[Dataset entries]
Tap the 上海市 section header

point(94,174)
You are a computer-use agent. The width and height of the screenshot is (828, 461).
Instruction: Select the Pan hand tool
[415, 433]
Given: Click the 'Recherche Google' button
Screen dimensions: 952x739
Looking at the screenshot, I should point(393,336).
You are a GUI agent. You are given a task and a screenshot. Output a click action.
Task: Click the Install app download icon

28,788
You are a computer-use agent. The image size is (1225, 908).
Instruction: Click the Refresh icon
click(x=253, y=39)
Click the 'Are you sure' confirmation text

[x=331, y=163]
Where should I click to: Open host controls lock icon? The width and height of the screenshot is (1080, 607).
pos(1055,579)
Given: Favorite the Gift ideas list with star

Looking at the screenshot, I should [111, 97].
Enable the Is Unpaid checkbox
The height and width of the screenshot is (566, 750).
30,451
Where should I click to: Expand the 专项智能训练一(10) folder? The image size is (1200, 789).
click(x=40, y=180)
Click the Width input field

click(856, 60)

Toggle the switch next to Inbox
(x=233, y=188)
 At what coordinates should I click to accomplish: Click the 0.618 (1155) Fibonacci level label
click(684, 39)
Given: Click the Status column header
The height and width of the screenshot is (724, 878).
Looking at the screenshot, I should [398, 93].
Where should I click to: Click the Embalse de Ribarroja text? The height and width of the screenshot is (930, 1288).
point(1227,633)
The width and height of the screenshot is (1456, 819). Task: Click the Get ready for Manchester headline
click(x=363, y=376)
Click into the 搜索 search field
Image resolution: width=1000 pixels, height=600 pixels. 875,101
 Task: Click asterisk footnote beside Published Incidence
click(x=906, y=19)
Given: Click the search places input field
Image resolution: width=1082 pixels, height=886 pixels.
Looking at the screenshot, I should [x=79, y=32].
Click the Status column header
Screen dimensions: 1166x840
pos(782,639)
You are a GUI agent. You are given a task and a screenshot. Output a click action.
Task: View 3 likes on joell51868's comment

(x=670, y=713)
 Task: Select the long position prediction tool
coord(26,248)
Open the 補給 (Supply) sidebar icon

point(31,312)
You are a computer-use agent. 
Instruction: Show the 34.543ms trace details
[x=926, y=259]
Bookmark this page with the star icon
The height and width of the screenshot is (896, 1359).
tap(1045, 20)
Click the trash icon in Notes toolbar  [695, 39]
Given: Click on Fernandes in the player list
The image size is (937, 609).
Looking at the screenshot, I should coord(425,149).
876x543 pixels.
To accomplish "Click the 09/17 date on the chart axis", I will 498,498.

▶ **What you are asked to do**:
Where in the records does the word "agent" appear? Copy each line that holds it.

▶ **Completed task**:
You are a computer-use agent. The width and height of the screenshot is (828, 461).
You are a GUI agent. You are given a task and a screenshot. Output a click action.
You are a computer-use agent. The image size is (1225, 908).
You are a GUI agent. You are given a task and a screenshot. Output a click action.
You are a computer-use agent. 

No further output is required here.